Пришло время обеда, женщины принесли по неполному стакану водки, соленые огурчики, по миске наваристого борща с мясом и по тарелке гуляша с картофельным пюре. Пообедав, мы опять по очереди полезли в могилу.
Соседям тоже принесли обед, но они сначала закончили могилу, а потом по стаканчику «хряпнули», закусили, плотно пообедали и шумной толпой ушли.
А мы все грызем и грызем мерзлую землю. Почти на всю глубину могилы земля промерзла.
Но что я об этом пишу? Изменился общественный строй и вопрос об инженерах, поденщиках и общественных работах лежит уже совсем в другой плоскости. Но я ведь рассказываю о своем времени, и время это было особенное, нынешними властелинами и их журналистами проклинаемое.
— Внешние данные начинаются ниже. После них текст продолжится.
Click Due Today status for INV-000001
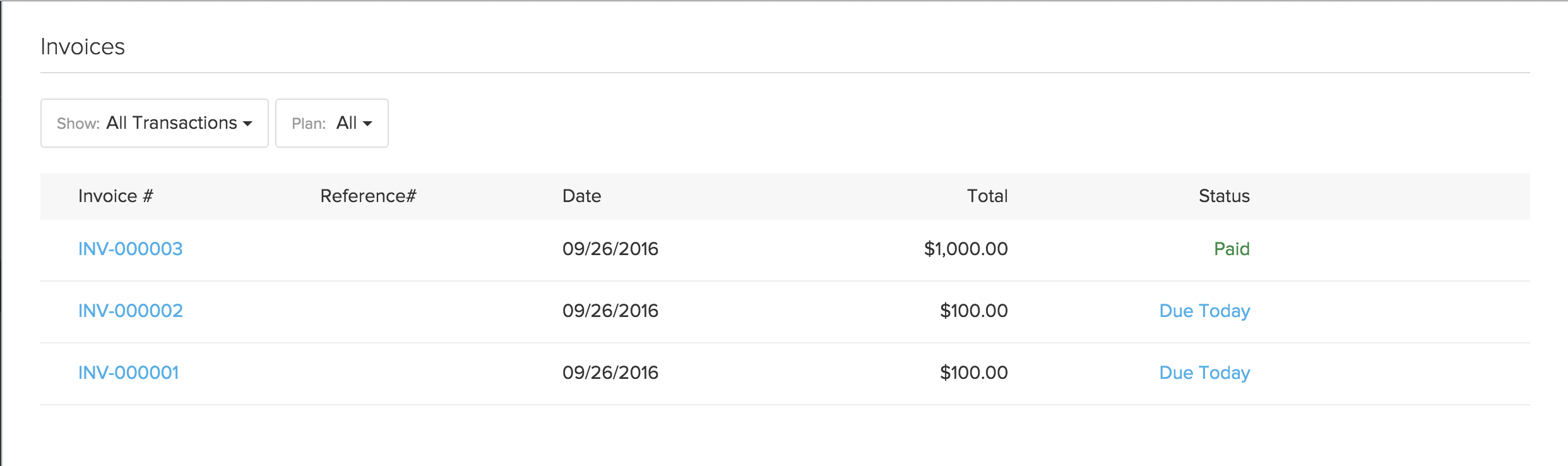Image resolution: width=1568 pixels, height=466 pixels. (x=1204, y=373)
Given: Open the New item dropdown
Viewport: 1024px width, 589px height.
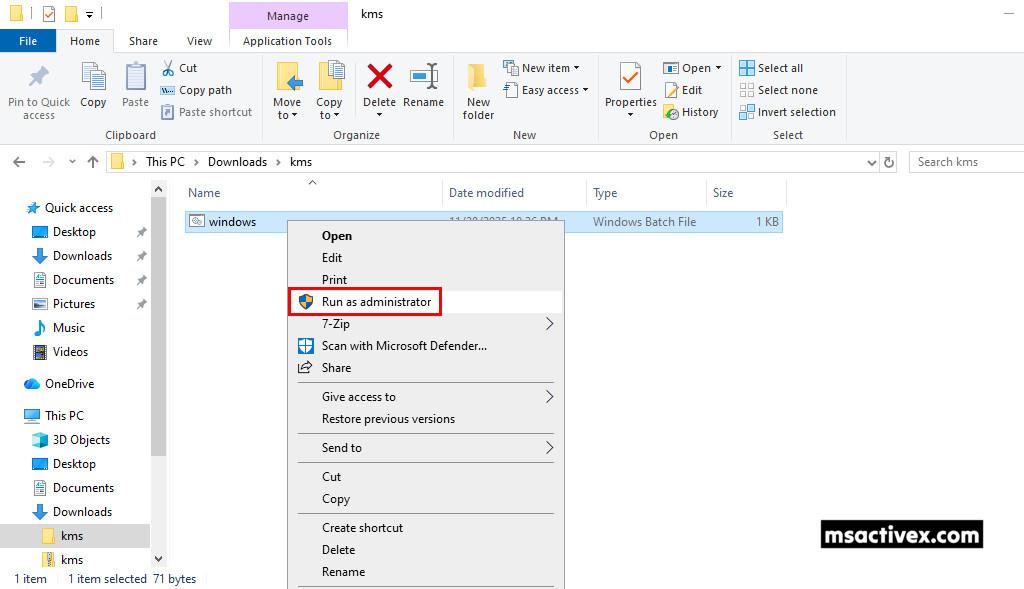Looking at the screenshot, I should (x=543, y=68).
Приписка 2012 г. Перечитывая давно написанное, мне пришла мысль, что заводы были, по сути, островками, ячейками воплощения фантазий Марксистов о будущей структуре коммунистического общества, в котором не будет государств, партий и политического руководства, а будут производственные коллективы и планирующий орган, согласовывающий их деятельность. До коммунизма мы не добрались, но наш завод фактически оказался как бы прообразом этих коммунистических трудовых коллективов. При заводе были свои детские ясли, свои детские сады, где дошкольники содержались за мизерную, символическую плату. Своя вечерняя школа, вечерний техникум и институт. Прямо на заводе медпункт, где можно было подлечить и протезировать зуб (разумеется, бесплатно). Своя поликлиника и своя больница. При заводе имелся дневной санаторий – профилакторий с лечением, питанием и спальными палатами. Своя база отдыха, где можно было провести отпуск на берегу Волги (за мизерную плату). Для детей был свой оздоровительный (пионерский) лагерь в сосновом бору на берегу Куйбышевского моря. Ну, и при заводе была хорошая дешёвая столовая, прекрасный дом культуры и кинотеатр, и свой жилищный фонд, и даже своя теплица, где выращивалась рассада для цветников в парке, который тоже был как бы заводским. Всё для работы, здоровья, отдыха и выращивания детей – самодостаточная, с полным жизненным циклом община. Кроме этого, коллективная помощь колхозам, совхозам, строителям.
Это был великий эксперимент.
Когда я после института приехал в Куйбышев, я был еще комсомольцем. На комсомольских собраниях был активен и, как мне напомнили несколько десятилетий спустя, критиковал Кузнецова. На того, кто мне об этом напомнил, это произвело такое впечатление, что, вот, запомнил. А я забыл, как о рядовом собрании. Кузнецов, не Кузнецов – какая разница, если я считаю что-то не правильным; я считал необходимым об этом сказать, для меня это были еще собрания комсомольцев – сознательных участников стройки нового государства. Но и на меня через некоторое время комсомольские собрания в ОКБ стали производить впечатление ненормальности. Сидели взрослые люди, некоторым из них было за тридцать. А как выйти из комсомола? Ты что, не согласен с целями и программой комсомола? Через 34 года после создания комсомола, в Политбюро поняли абсурдность такого положения и ограничили пребывание в комсомоле возрастом, насколько я помню, до 27-ми лет, но сейчас я прочитал, что до 26-ти.